How many people are in this multiple owner situation and how many are caught up in these decrofting problems? Does that, too, conform to the 80:20 principle?

Paul Wheelhouse responded:-

Estimates of the numbers involved vary. To pick up Alex Fergusson’s earlier point, I believe that there are between 3,000 and 4,000 owner-occupier crofter crofts and know that the figure of 700 has been bandied about for crofts in multiple ownership. We believe that the actual figure might be slightly higher, at 808, but if it will assist, we can clarify the exact number for the committee and members as we move towards stage 2. The issue is another that falls outwith the scope of the bill but which we recognise needs to be addressed, and I hope that members whose constituents are affected will note that. The bill deliberately has a tight focus to address a key issue and our view is that, unfortunately, any deviation to cover such a substantive issue would not necessarily respect the expedited procedure that is being applied to the bill, on which there is clearly a consensus to address the existing decrofting issue.

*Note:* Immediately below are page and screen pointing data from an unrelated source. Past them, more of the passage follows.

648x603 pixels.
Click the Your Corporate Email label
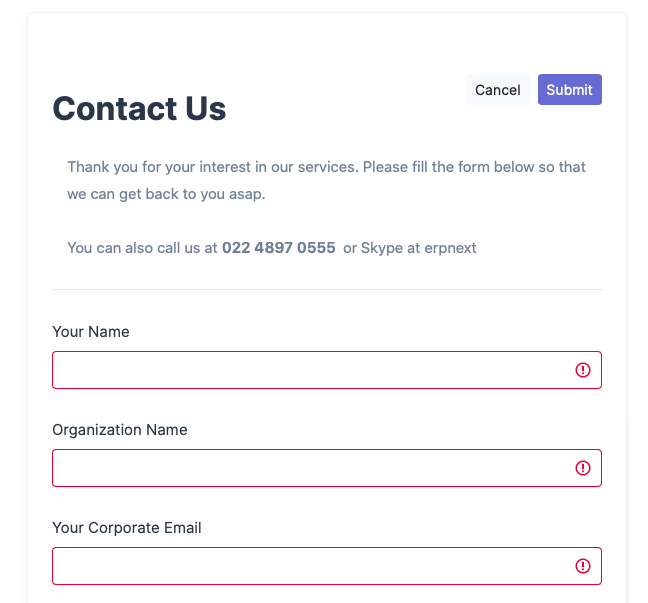[x=127, y=528]
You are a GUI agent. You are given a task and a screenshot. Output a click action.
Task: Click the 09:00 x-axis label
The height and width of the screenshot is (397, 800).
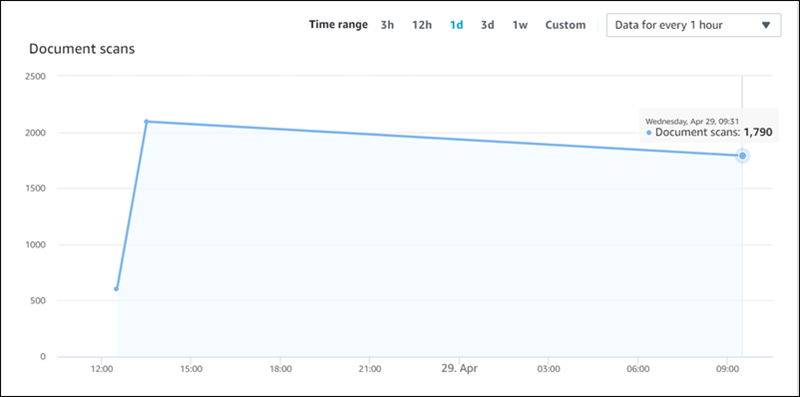coord(728,368)
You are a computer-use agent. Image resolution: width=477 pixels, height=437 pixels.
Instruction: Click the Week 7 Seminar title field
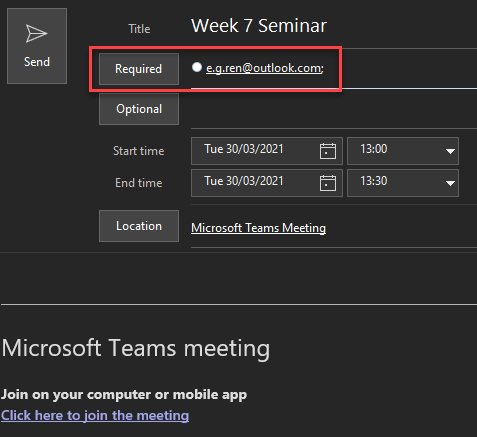[x=334, y=26]
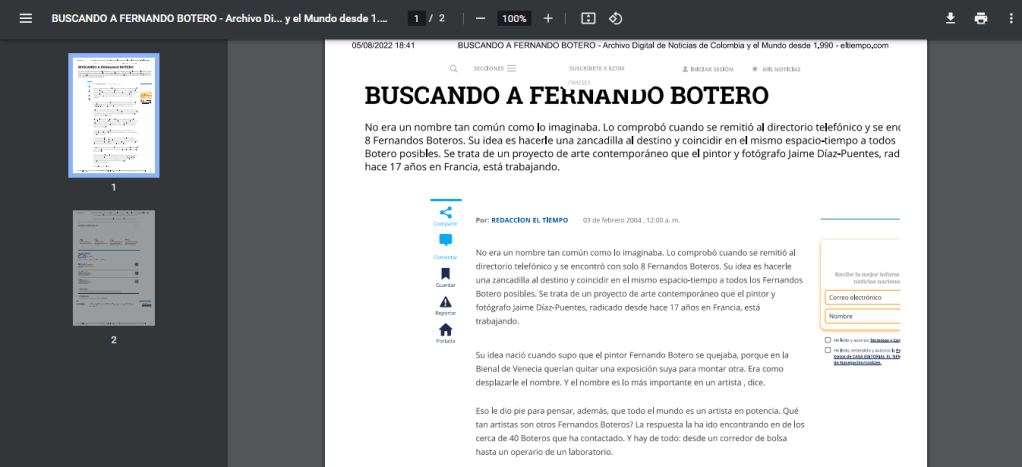Click the Comentar speech bubble icon
The height and width of the screenshot is (467, 1022).
pyautogui.click(x=445, y=241)
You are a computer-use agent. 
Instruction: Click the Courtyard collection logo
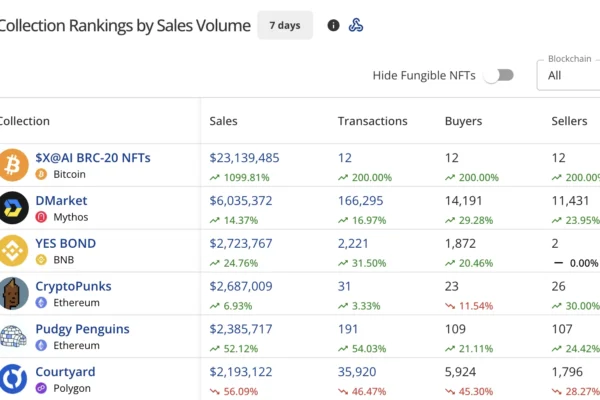pyautogui.click(x=13, y=379)
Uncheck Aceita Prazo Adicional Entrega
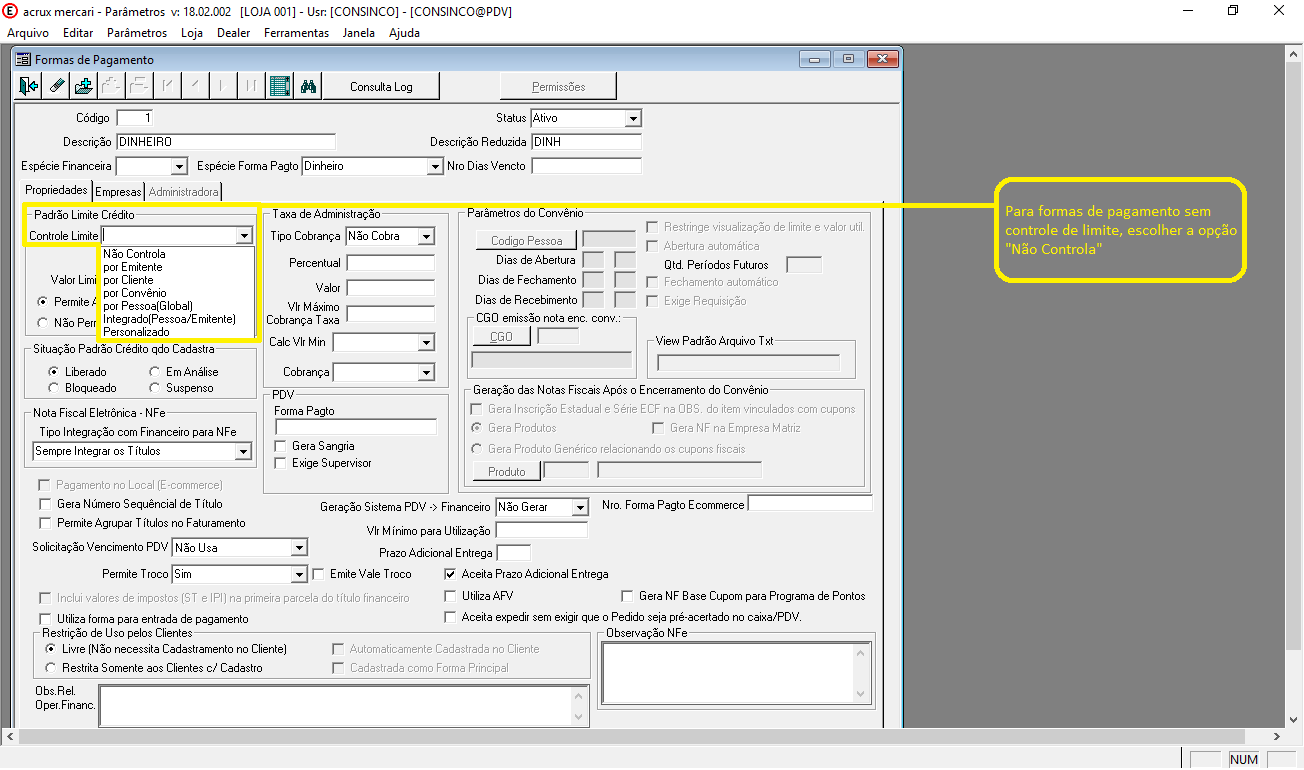The width and height of the screenshot is (1304, 770). 450,574
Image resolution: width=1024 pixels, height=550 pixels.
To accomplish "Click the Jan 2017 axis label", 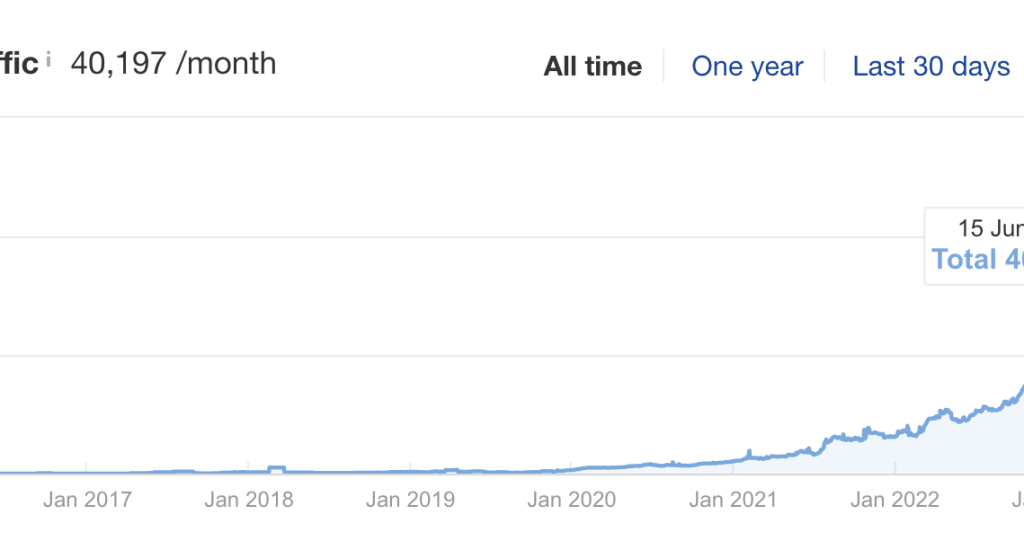I will coord(87,500).
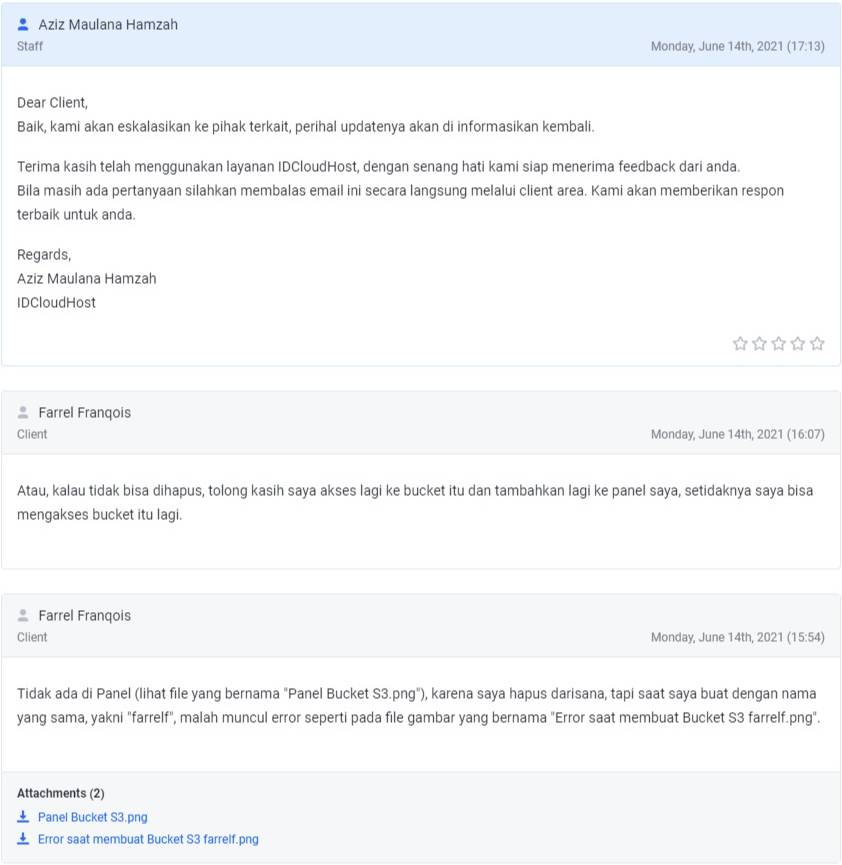Click Farrel Franqois name in 15:54 message
Image resolution: width=842 pixels, height=865 pixels.
tap(84, 616)
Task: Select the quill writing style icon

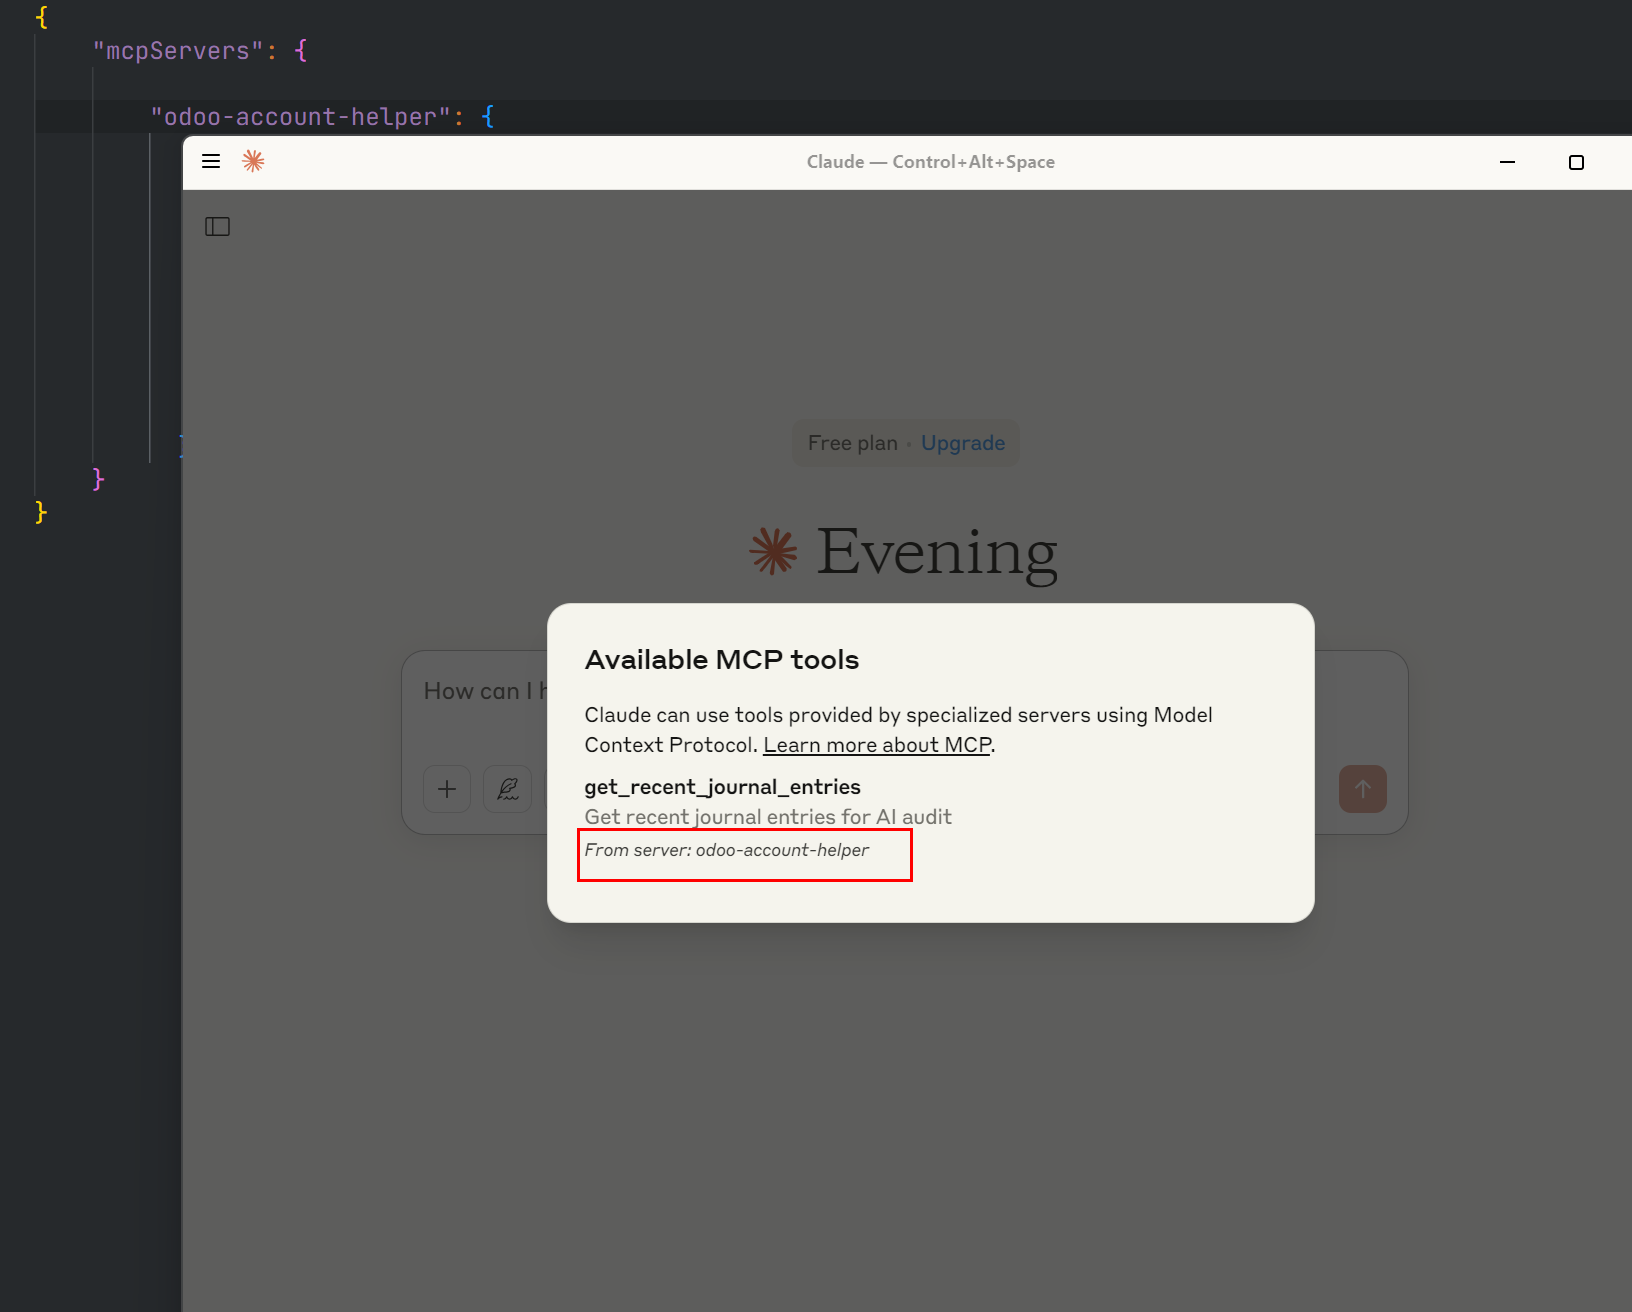Action: [x=507, y=789]
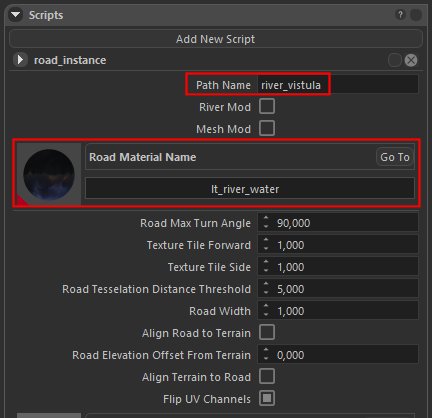Click the lt_river_water material thumbnail

coord(49,174)
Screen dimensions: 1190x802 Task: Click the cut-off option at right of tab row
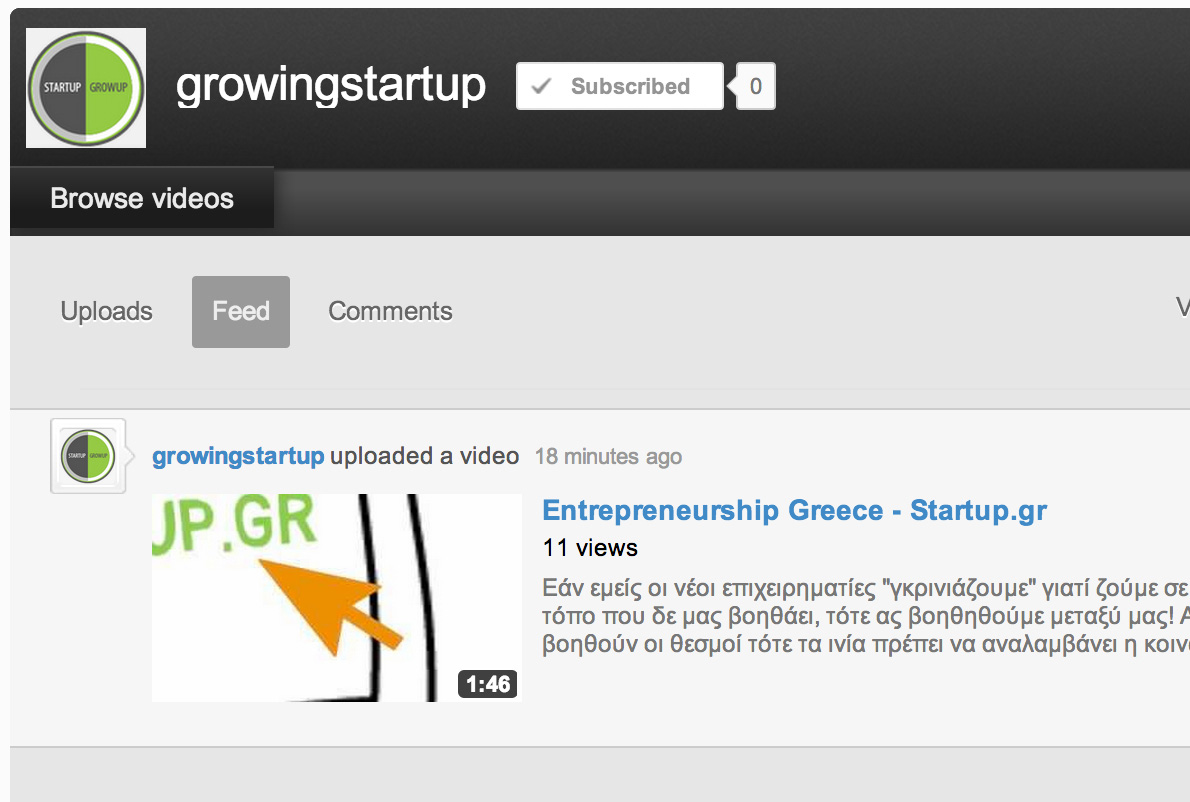click(1182, 308)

The figure of 700 was not really bandied about as such. It was an unknown figure when the question was first asked of the Scottish Government on 15th May and one that was supplied at a later date (22nd May) by an official from the Crofting Commission. One would have thought, at the time, that this would therefore have been a fairly accurate and reliable figure. However, as we have seen it is a moving target as the Crofting Commission check and reduce the number of owner-occupier crofters thus increasing the number of owner-occupiers who are not owner-occupier crofters. Paul Wheelhouse recognises that 808 may not be the exact number and this has still to be clarified. It is amazing that we are now so many weeks down the line and such clarity has still to be given.

Paul Wheelhouse did not answer the second part of Rob Gibson’s question, i.e how many owner-occupiers (who are not owner-occupier crofters) are caught up in decrofting problems. Rob Gibson had asked the same question on 22nd May and at that time Paul Wheelhouse said:-

I am happy to try and establish, after the meeting, whether there are any statistics that would give us an idea about how many crofters might be affected. I apologise that I do not have the numbers in front of me now.

This, I would suggest, is a more important figure to be clarified than the total number of owner-occupiers in existence. Perhaps MSPs need to press for an answer on this question at the final debate on the Crofting (Amendment) (Scotland) Bill on Tuesday 25th June. It has been dodged by the Minister at least twice now during the passage of the Bill. It may not be directly relevant to the Bill as the Bill does not deal with those decrofting problems. But it might highlight the real need for a swift Crofting (Amendment No. 2) (Scotland) Bill to resolve the plight of the owner-occupiers, not to mention the ‘aliens‘, who still will not be able to decroft once the first of those two Bills becomes an Act.

There was also an implication by Paul Wheelhouse that this is a new decrofting issue. It should be remembered that the decrofting problem faced by owner-occupiers actually pre-dates the one faced by owner-occupier crofters albeit by 7 days.